TASK DESCRIPTION
Which lines in the data contain the word "agent"? Please copy each of them.

INFORMATION GIVEN
○ ○ ○

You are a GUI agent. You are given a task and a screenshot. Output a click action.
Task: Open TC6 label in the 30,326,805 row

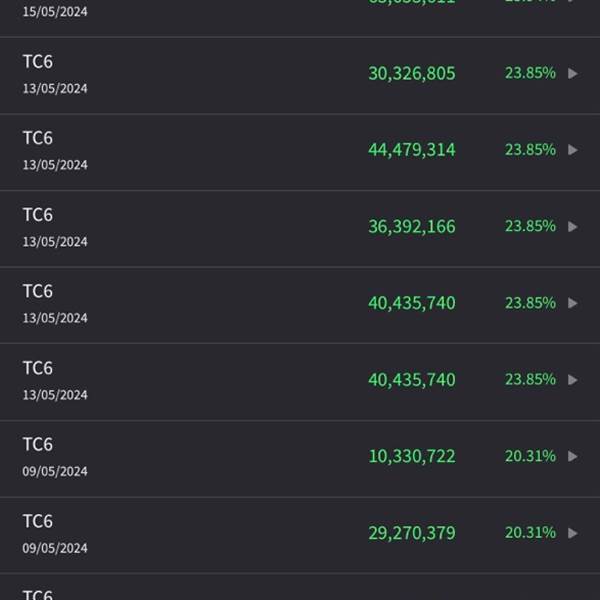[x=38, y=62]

○ ○ ○

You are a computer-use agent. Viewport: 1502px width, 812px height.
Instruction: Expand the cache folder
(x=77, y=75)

○ ○ ○

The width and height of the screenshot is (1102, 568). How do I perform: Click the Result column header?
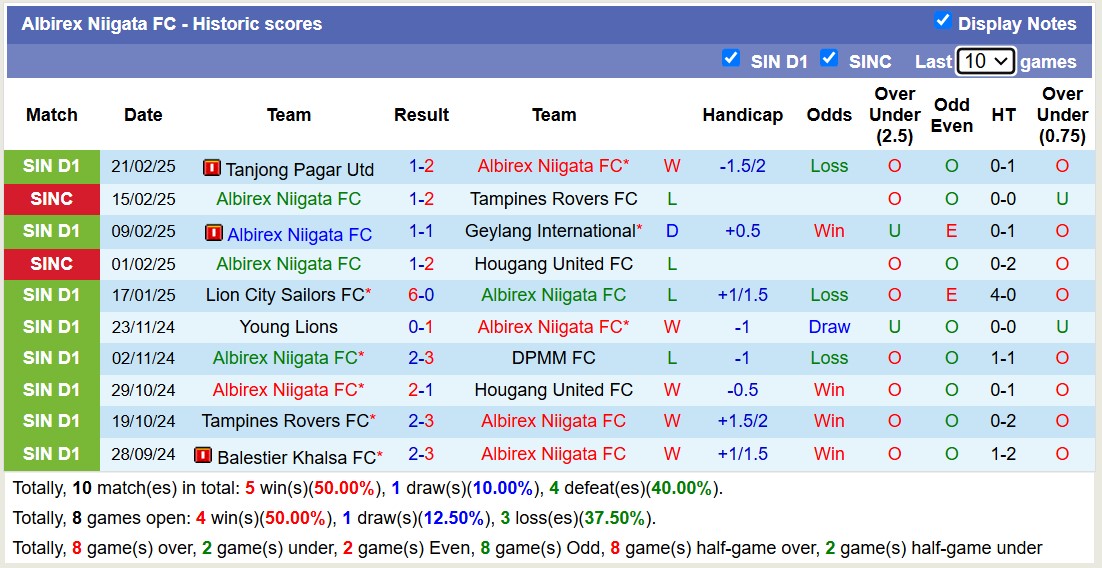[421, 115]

○ ○ ○

TASK OUTPUT
You are a GUI agent. You are given a task and a screenshot. Output a click action.
You are a computer-use agent. Viewport: 1502px width, 812px height.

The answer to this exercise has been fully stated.